Code # 2: TagChunker class using conll2000 corpus

from chunkers import TagChunker

from nltk.corpus import conll2000

 
# data

conll_train = conll2000. chunked_sents ( `train.txt` )

conll_test = conll2000.chunked_sents ( `test.txt` )

 
# chunker initialization

chunker = TagChunker (conll_train)

 
# testing

score = chunker.evaluate (conll_test)

 

a = score.accuracy ()

p = score.precision ()

r = recall

 

print ( "Accuracy of TagChunker:" , a)

print ( "Precision of TagChunker: " , p)

print ( "Recall of TagChunker:" , r)

Output:

 Accuracy of TagChunker: 0.8950545623403762 Precision of TagChunker: 0.8114841974355675 Recall of TagChunker: 0.8644191676944863 

Note: The performance of conll2000 is not as good as that of treebank_chunk, but conll2000 — much larger corpus.

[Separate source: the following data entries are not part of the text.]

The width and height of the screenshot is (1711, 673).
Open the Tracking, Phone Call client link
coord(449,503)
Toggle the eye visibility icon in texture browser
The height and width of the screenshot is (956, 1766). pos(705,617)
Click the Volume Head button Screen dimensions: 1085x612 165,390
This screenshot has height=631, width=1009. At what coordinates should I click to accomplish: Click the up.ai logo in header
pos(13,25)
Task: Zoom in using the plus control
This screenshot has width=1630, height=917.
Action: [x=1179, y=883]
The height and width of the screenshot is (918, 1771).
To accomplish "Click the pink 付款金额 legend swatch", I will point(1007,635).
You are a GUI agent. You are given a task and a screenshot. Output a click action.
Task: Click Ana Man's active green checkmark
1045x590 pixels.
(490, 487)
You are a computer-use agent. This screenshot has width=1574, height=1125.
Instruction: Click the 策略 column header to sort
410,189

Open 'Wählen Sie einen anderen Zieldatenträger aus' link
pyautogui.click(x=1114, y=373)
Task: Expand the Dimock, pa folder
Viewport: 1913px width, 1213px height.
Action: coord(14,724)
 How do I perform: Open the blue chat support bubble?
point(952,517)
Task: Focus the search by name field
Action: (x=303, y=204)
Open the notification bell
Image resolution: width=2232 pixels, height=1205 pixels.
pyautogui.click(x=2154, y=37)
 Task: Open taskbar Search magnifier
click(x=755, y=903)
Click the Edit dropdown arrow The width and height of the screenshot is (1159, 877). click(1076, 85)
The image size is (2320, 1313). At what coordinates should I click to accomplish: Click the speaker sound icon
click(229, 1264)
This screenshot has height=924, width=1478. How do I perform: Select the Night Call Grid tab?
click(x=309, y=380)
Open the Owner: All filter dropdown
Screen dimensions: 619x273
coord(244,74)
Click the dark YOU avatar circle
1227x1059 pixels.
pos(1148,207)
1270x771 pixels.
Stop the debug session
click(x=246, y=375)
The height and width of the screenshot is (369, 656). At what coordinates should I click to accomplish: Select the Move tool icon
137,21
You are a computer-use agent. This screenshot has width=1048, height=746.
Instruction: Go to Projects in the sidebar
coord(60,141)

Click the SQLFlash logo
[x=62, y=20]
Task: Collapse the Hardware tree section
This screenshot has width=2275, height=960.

Code # 3: TagChunker using the UnigramTagger class

# loading libraries

from chunkers import TagChunker

from nltk.tag import UnigramTagger

 

uni_chunker = TagChunker (train_chunks,

tagger_classes = [UnigramTagger])

 

score = uni_chunker.evaluate (test_chunks)

 

a = score.accuracy ()

 

print ( "Accuracy of TagChunker:" , a)

Output:

 Accuracy of TagChunker: 0.9674925924335466 

Argument tagger_classes is passed directly to the backoff_tagger () function, so that means they must be subclasses of SequentialBackoffTagger. When tested, the default value tagger_classes = [UnigramTagger, BigramTagger] usually gives the best results, but it can vary from case to case.